Stated task - Rewrite the records below, changing each "Find the location of a particular element" to "Point out a particular element" and leaving everything else untouched.

Information provided -
==========
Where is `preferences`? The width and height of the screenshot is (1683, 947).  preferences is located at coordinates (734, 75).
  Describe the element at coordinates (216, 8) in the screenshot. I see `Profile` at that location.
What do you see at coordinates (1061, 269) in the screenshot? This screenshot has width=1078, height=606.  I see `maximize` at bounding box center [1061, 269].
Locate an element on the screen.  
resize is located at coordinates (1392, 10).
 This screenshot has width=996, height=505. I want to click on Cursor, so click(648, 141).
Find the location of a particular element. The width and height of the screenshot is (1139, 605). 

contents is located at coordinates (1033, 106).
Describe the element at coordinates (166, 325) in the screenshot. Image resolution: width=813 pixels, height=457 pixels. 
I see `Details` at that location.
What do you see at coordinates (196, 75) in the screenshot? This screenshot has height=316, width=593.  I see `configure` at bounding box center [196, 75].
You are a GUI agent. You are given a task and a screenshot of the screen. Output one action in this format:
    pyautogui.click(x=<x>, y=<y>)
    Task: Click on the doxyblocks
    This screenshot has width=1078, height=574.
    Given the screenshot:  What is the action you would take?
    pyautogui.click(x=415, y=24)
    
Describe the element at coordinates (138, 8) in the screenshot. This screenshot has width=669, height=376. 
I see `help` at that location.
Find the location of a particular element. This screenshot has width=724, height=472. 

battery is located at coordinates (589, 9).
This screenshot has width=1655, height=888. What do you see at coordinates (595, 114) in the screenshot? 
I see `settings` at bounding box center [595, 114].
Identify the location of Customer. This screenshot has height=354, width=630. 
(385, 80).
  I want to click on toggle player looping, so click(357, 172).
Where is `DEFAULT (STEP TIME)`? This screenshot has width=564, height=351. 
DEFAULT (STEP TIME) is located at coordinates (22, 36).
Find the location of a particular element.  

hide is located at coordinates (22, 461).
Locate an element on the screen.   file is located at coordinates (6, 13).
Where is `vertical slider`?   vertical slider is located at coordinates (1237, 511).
==========
Solution below -
Where is `preferences`? The width and height of the screenshot is (1683, 947).  preferences is located at coordinates (734, 75).
  Describe the element at coordinates (216, 8) in the screenshot. I see `Profile` at that location.
What do you see at coordinates (1061, 269) in the screenshot? This screenshot has width=1078, height=606.  I see `maximize` at bounding box center [1061, 269].
Locate an element on the screen.  
resize is located at coordinates (1392, 10).
 This screenshot has width=996, height=505. I want to click on Cursor, so click(648, 141).
Point out a particular element. The width and height of the screenshot is (1139, 605). 

contents is located at coordinates (1033, 106).
Describe the element at coordinates (166, 325) in the screenshot. Image resolution: width=813 pixels, height=457 pixels. 
I see `Details` at that location.
What do you see at coordinates (196, 75) in the screenshot? This screenshot has height=316, width=593.  I see `configure` at bounding box center [196, 75].
You are a GUI agent. You are given a task and a screenshot of the screen. Output one action in this format:
    pyautogui.click(x=<x>, y=<y>)
    Task: Click on the doxyblocks
    This screenshot has width=1078, height=574.
    Given the screenshot:  What is the action you would take?
    pyautogui.click(x=415, y=24)
    
Describe the element at coordinates (138, 8) in the screenshot. This screenshot has width=669, height=376. 
I see `help` at that location.
Point out a particular element. This screenshot has width=724, height=472. 

battery is located at coordinates (589, 9).
This screenshot has width=1655, height=888. What do you see at coordinates (595, 114) in the screenshot? 
I see `settings` at bounding box center [595, 114].
Identify the location of Customer. This screenshot has height=354, width=630. 
(385, 80).
  I want to click on toggle player looping, so click(357, 172).
Where is `DEFAULT (STEP TIME)`? This screenshot has width=564, height=351. 
DEFAULT (STEP TIME) is located at coordinates (22, 36).
Point out a particular element.  

hide is located at coordinates (22, 461).
Locate an element on the screen.   file is located at coordinates (6, 13).
Where is `vertical slider`?   vertical slider is located at coordinates (1237, 511).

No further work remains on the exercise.